Dogs age 7 times faster than humans
A dog reaches the approximate human age of 15 during its first year, and then 24 at age 2. Each year thereafter, her or she ages approximately four “dog years” for every calendar year. In other words, if your dog were a human, he would qualify for Medicare at 9 years of age. Veterinary care is crucial because a lot can happen in four “dog years”, especially after a dog reaches the age of 6.
Dogs Hide Their Illnesses Well
Your dog evolved as a pack animal and is used to working, living, and cooperating as part of a group to seek food and protection. Weak or sick members of such groups are soon abandoned because they put the entire pack at risk. They are also the first animals sought out by predators, so dogs have inherited the instinct to hide illness as a way to preserve their safety and their place in the pack. Your dog could be developing a health condition long before you notice anything is wrong. Rockland veterinarians have more than 130 years of combined experience spotting abnormalities that would otherwise be overlooked and can many problems before they advance and become more difficult to treat.
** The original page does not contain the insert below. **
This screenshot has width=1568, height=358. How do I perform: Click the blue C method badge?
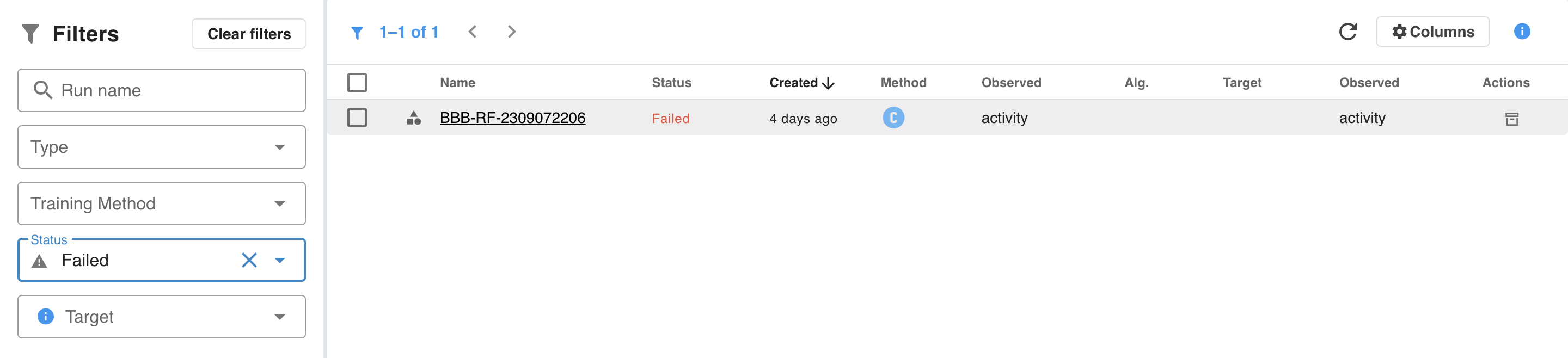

Over 50% of Dogs are Overweight or Obese
We will check your dog’s weight at every visit and provide nutritional and environmental enrichment recommendations to help keep your dog at an ideal weight. Just a few extra pounds can put dogs at risk for diabetes; heart, respiratory, and kidney disease; and more. Annual checkups catch obesity soon, get dog’s on the right diet to lose weight, and keep your pet living a healthier, more active life.
Preventative Care is Better than Reactive Care
Information discussed, along with a thorough physical examination, provides the two of us a plan to help your dog remain healthy. Regular exams can help avoid medical emergencies since we can often detect conditions or diseases that may affect your dog’s health long before they become significant, painful, or more costly to treat.
Dogs Have 42 Teeth
That equates to a lot of dental care! Periodontal disease is considered the most prevalent disease in dogs three years of age and older. Aside from foul smelling breath that many pet owners think is normal (it is not!) there are no obvious signs of dental disease. Most dogs with dental disease eat without a noticeable change in appetite! At your annual visit we will look inside your dog’s mouth for signs of oral infection and any other abnormalities and then provide you with a plan on how to make him or her better.